Real Test: Same Person vs Different Person
We tested with real photos to verify the results.
Test 1: Same person, two different photos

files = {
"source_image": open("photo_1.jpg", "rb"),
"target_image": open("photo_2.jpg", "rb"),
}
result = requests.post(URL, headers=HEADERS, files=files).json()["body"]
print(f"Matched: {len(result['matchedFaces'])}") # 1
print(f"Unmatched: {len(result['unmatchedFaces'])}") # 0API response:
{
"matchedFaces": [
{
"boundingBox": {"topLeft": {"x": 0.31, "y": 0.12}, "bottomRight": {"x": 0.72, "y": 0.88}},
"landmarks": {"eyeLeft": {"center": {"x": 0.43, "y": 0.41}}, "eyeRight": {"center": {"x": 0.62, "y": 0.42}}}
}
],
"unmatchedFaces": []
}Result: matched. Different photo, different angle, different lighting. matchedFaces contains the face with its bounding box and landmarks. unmatchedFaces is empty.
Test 2: Two different people

files = {
"source_image": open("person_a.jpg", "rb"),
"target_image": open("person_b.jpg", "rb"),
}
result = requests.post(URL, headers=HEADERS, files=files).json()["body"]
print(f"Matched: {len(result['matchedFaces'])}") # 0
print(f"Unmatched: {len(result['unmatchedFaces'])}") # 1API response:
{
"matchedFaces": [],
"unmatchedFaces": [
{
"boundingBox": {"topLeft": {"x": 0.28, "y": 0.10}, "bottomRight": {"x": 0.75, "y": 0.92}},
"landmarks": {"eyeLeft": {"center": {"x": 0.40, "y": 0.42}}, "eyeRight": {"center": {"x": 0.60, "y": 0.43}}}
}
]
}Result: not matched. matchedFaces is empty.
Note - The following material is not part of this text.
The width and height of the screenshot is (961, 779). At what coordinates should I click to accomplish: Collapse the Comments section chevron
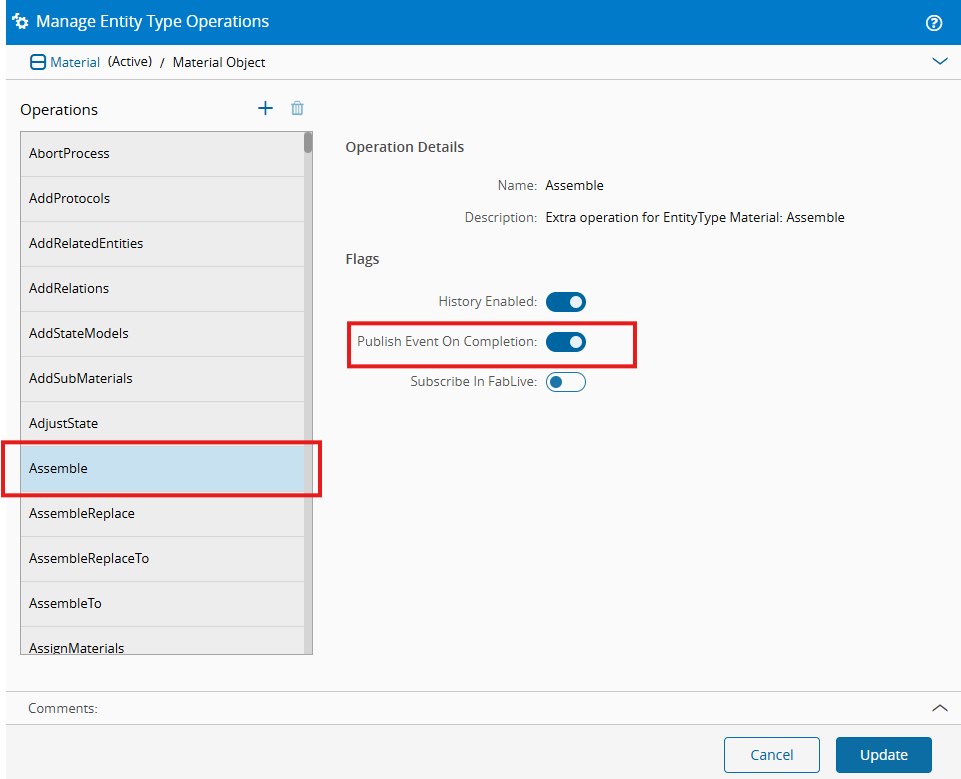click(939, 707)
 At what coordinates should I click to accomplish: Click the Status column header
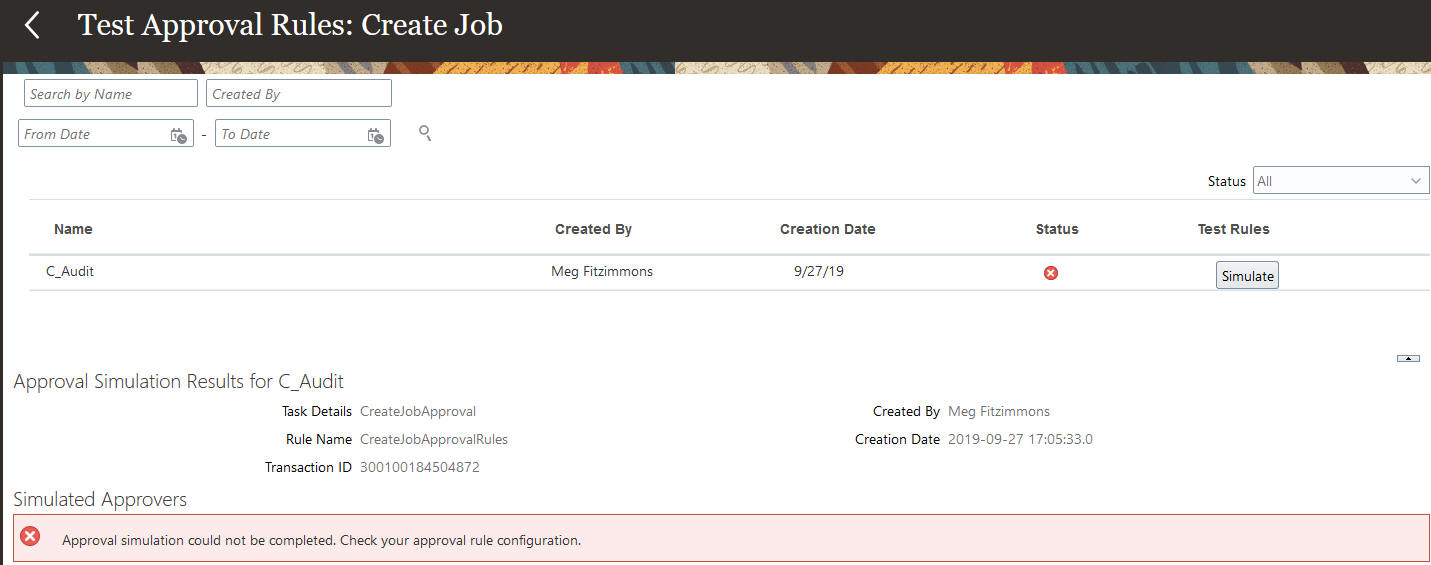(x=1057, y=229)

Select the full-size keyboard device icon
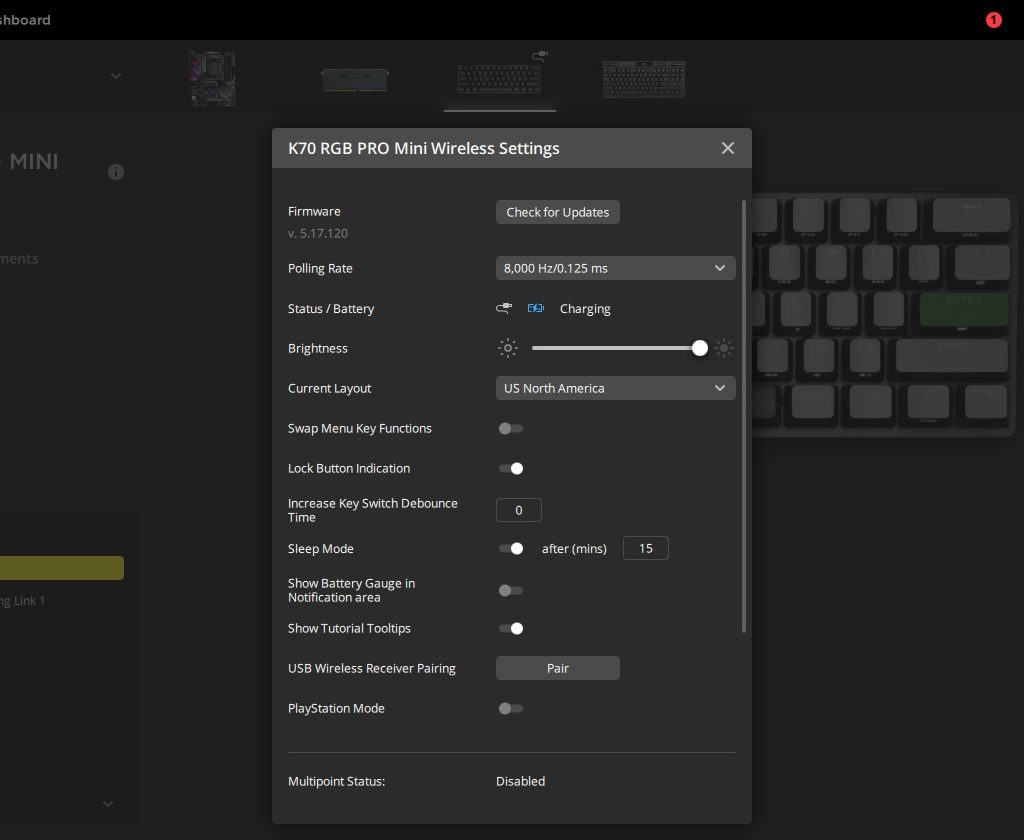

The target face appears in unmatchedFaces because it does not match the source.
Where Developers Use This
- KYC onboarding: compare a selfie to the photo on an uploaded ID document
- Access control: verify an employee against a face database before granting entry
- Duplicate detection: block users who create multiple accounts with the same face
- Photo apps: automatically group photos by person using the face repository endpoints
Sources
- FaceNet: A Unified Embedding for Face Recognition and Clustering : the Google paper (2015) that introduced triplet loss for face embeddings
- ArcFace: Additive Angular Margin Loss for Deep Face Recognition : the current standard loss function for face embedding models (2018)
- NIST Face Recognition Vendor Test (FRVT) : the benchmark used to evaluate face recognition systems worldwide
- LearnOpenCV: Face Detection Model Comparison : benchmark of face detectors (RetinaFace, MTCNN, MediaPipe, YuNet) on WIDER FACE dataset
- RetinaFace and MTCNN Performance Comparison : WIDER FACE accuracy benchmarks (96.9% vs 84.8% on easy set)
- IEEE: Comparison of ArcFace, FaceNet and FaceNet512 on DeepFace Framework : LFW accuracy benchmarks for embedding models (99.83% ArcFace, 99.63% FaceNet)
Frequently Asked Questions
- How does face matching work?
- Face matching works in three steps. First, a face detector locates the face in the image and draws a bounding box around it. Second, a neural network converts the cropped face into a numerical vector called an embedding (typically 128 or 512 numbers). Third, the system compares two embeddings using cosine similarity or Euclidean distance. If the distance is below a threshold, the faces match.
- What is a face embedding?
- A face embedding is a numerical vector (a list of numbers like [0.23, -0.45, 0.78, ...]) that represents a face. Two photos of the same person produce similar vectors, while photos of different people produce distant vectors. Models like FaceNet and ArcFace are trained to produce these embeddings.
- Can I do face matching without installing dlib or a GPU?
- Yes. A Face Comparison API runs the detection and embedding models on cloud GPUs. You send two images via HTTP and get back a match or no-match result. No local model, no dlib, no GPU needed. The free tier includes 30 requests per month.